September 06, 2017

Time and the Rani Episode 1





Season 24@30. It’s thirty years since season 24 was first broadcast and across the next 14 weeks I’ll be looking at each episode of what was a transformational time when Doctor Who began to re-emerge as a creative force. Though the full extent of this artistic regeneration wasn’t seen till season 25, it is here that the seeds are sown. All four stories are sometimes a contradiction in styles- one minute there’ll be an intelligent or scary moment, the next something silly is happening. Yet it is surprisingly rewarding to re-watch as it was intended- an episode a week – to see just how Doctor Who started to get its mojo back! To start `Time and the Rani` is loud, hectic and peppered with orchestral stings, high camp performances and an unlikely plot. Still it is never boring and as it progresses on you can’t help being carried along by its sheer brio.

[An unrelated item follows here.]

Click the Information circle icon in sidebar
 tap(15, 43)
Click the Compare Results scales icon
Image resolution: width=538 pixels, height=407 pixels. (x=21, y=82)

Compared to the previous season’s opening salvo of a great big spaceship twisting and turning we have a cheap video effects Tardis, a be wigged Sylvester McCoy and Kate O’Mara ordering her minion to “Leave the girl – it’s the man I want.” For a moment it looks like the series has got even worse! Writers Pip and Jane Baker are not short of ideas but their dialogue sounds exactly like it was written for an arcane stage play; nobody talks like a normal person. Back in the day I never got why the Rani spends half the story pretending to be Mel and yet suddenly now I see it and it still doesn’t make sense. If she’d bothered not to leave the girl, the Rani could have forced the Doctor to fix the machine and avoided having to cosplay at all. That being said, Kate O’Mara’s Mel is a rather cheeky interpretation.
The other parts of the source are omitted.